What makes these barriers even more daunting is the recent emergence in public discourse of a misplaced debate regarding the ownership of natural resources, which has hamstrung the country’s ability to frame long-term policies to help harness its energy potential.
Securing energy supplies for Indian citizens therefore is set to be a tall order for the new government.
Energy subsidies
India’s energy subsidies represent a significant portion of its budget. The government spends roughly $25 billion on fuel subsidies, $7 billion on electricity, and $10 billion on fertilizer. One of the justifications given for subsidies is to increase fuel availability to the least empowered. However, regardless of the billions spent on subsidies, modern fuels remain a privilege limited to a few. National Sample Survey data for 2011-12 reveal that despite claims of increased penetration of modern cooking fuels, such as liquefied petroleum gas, 70% of rural households still use biomass.

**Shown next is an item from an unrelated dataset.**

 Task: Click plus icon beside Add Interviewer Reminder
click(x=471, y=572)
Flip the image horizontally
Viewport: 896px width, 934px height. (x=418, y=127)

Guaranteeing access and affordability are also arguments advanced for energy subsidies. However, price controls have failed to expand supplies and services, and rather ended up diminishing both access and affordability. Diesel-fuelled sport-utility vehicles of the super-rich romp on city roads while farmers struggle to run their pumps. Access to electricity remains directly proportional to per capita spending—the poorest decile, constituting 40% of all households, still use kerosene to light their homes. Rather than enhancing energy security, subsidies, by interfering with markets, are putting the three As at risk.
Systemic inefficiencies
Contrary to popular perceptions, India is not a resource-poor country. It contains the world’s fourth-largest coal reserves, its thorium supplies are practically limitless, potential solar power is particularly abundant, and its 3.14 million sq. km of sedimentary basins have not been even moderately explored, though most of these are deep offshore. India’s problem is one of management rather than scarcity.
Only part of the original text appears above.